MATERIAL FOR THIS EXERCISE:

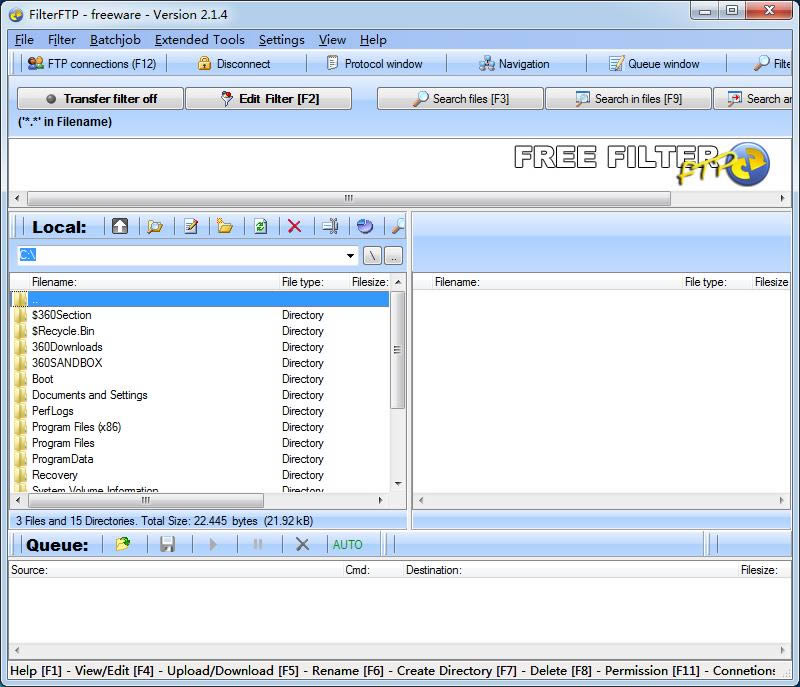Open the Extended Tools menu
This screenshot has width=800, height=687.
(x=200, y=40)
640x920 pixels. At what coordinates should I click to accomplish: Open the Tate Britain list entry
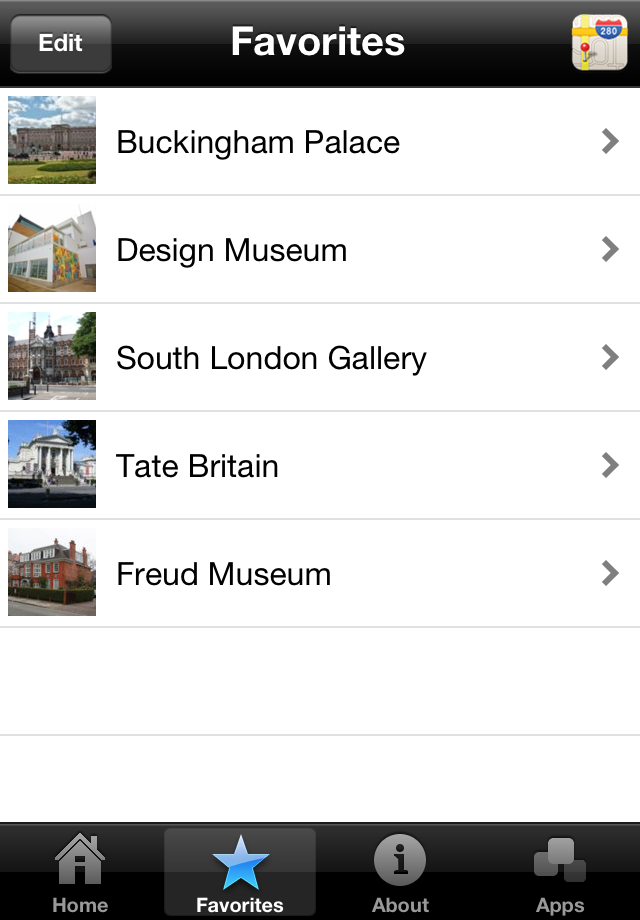(320, 465)
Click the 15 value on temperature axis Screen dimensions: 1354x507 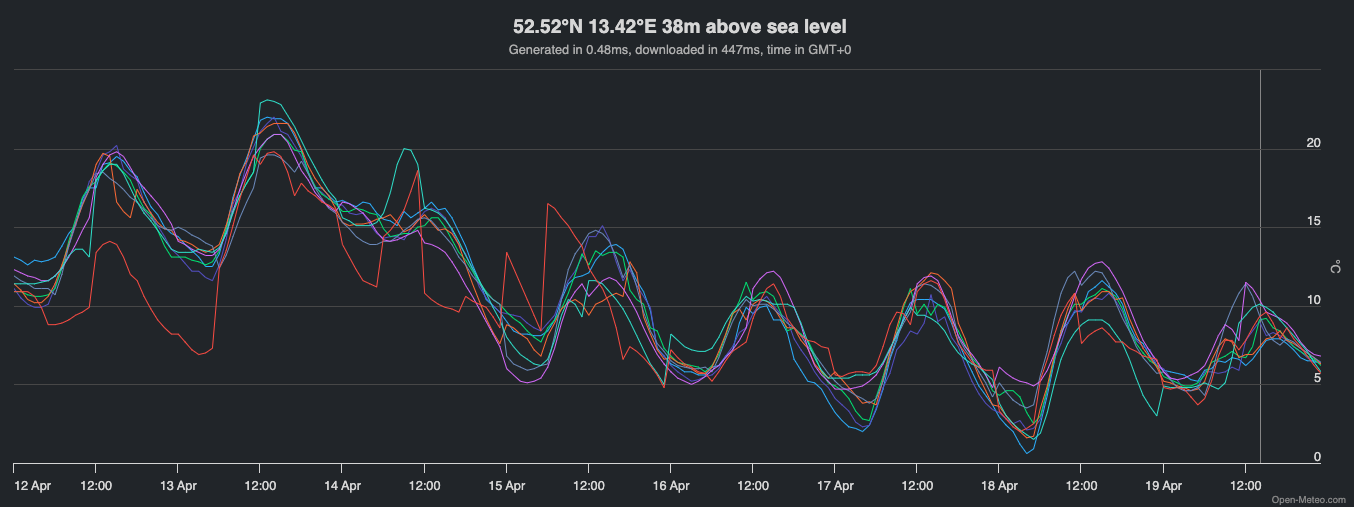click(1314, 221)
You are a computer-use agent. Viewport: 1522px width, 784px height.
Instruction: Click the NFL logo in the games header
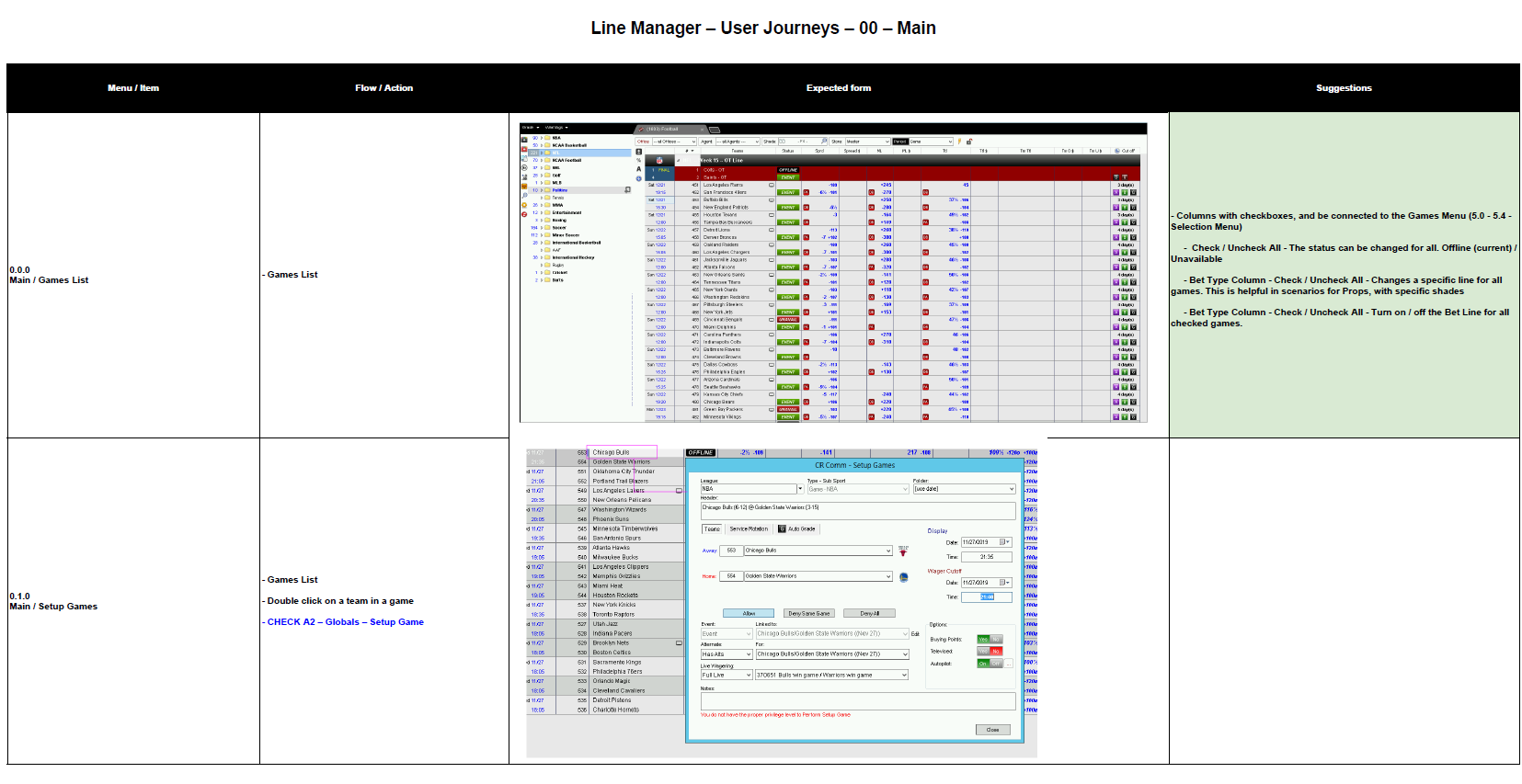(x=659, y=160)
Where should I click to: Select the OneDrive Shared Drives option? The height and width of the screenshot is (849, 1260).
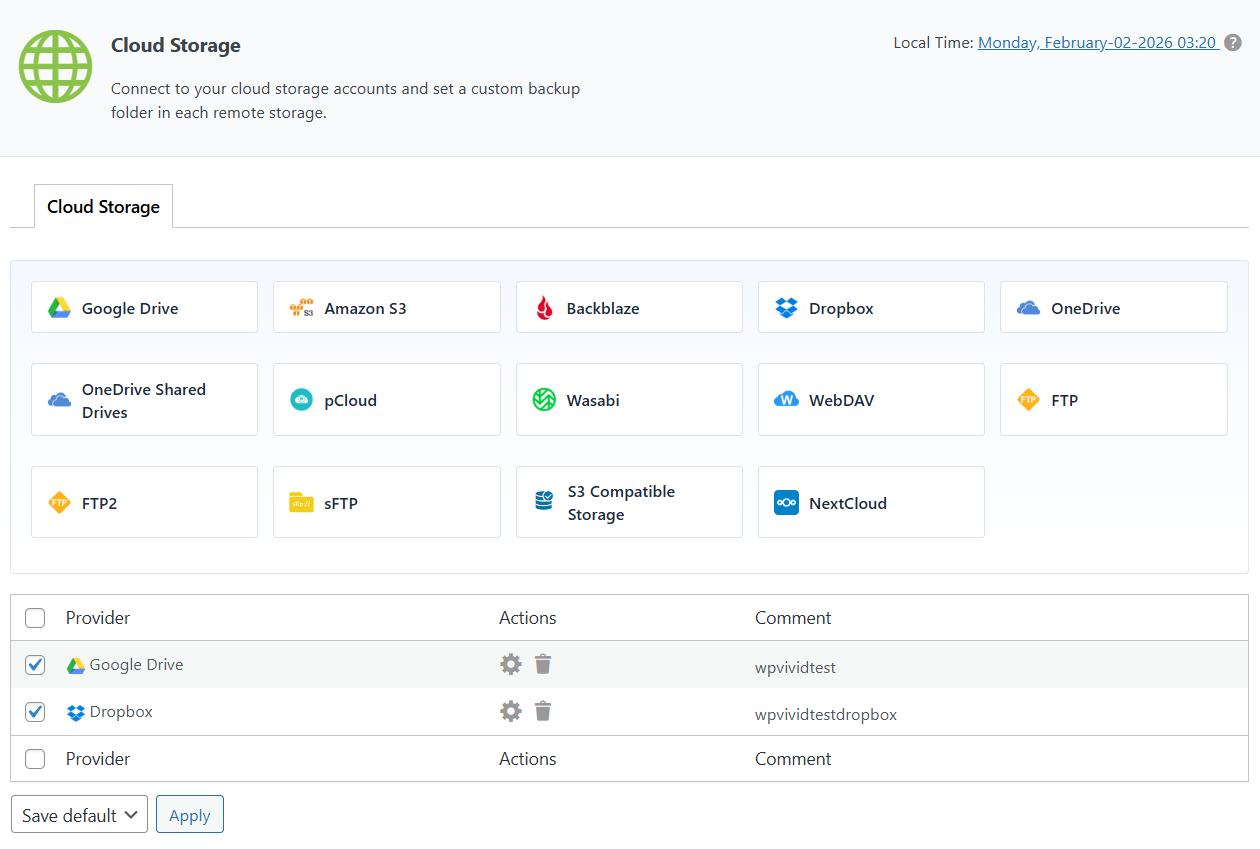tap(144, 400)
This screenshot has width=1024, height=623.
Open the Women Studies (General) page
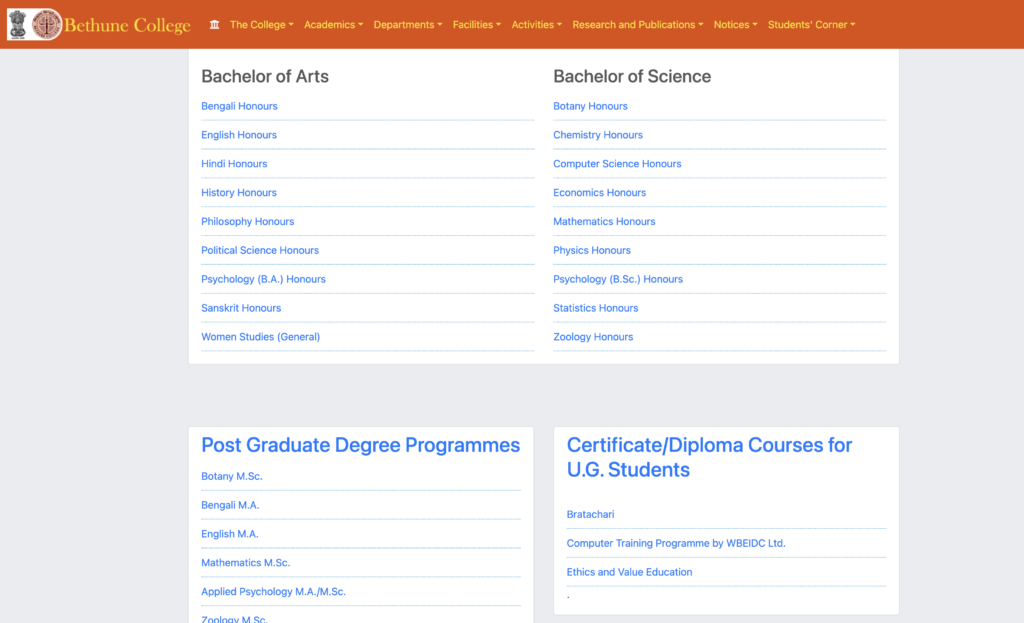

WORK TASK:
Ignoring the pictures, write out word for word the lines from the line containing "Where should I" through the end of the material above.

OUTPUT OF THE EXERCISE:
Where should I click to: Select the OneDrive Shared Drives option? The height and width of the screenshot is (849, 1260).
tap(144, 400)
This screenshot has width=1024, height=623.
Open the Women Studies (General) page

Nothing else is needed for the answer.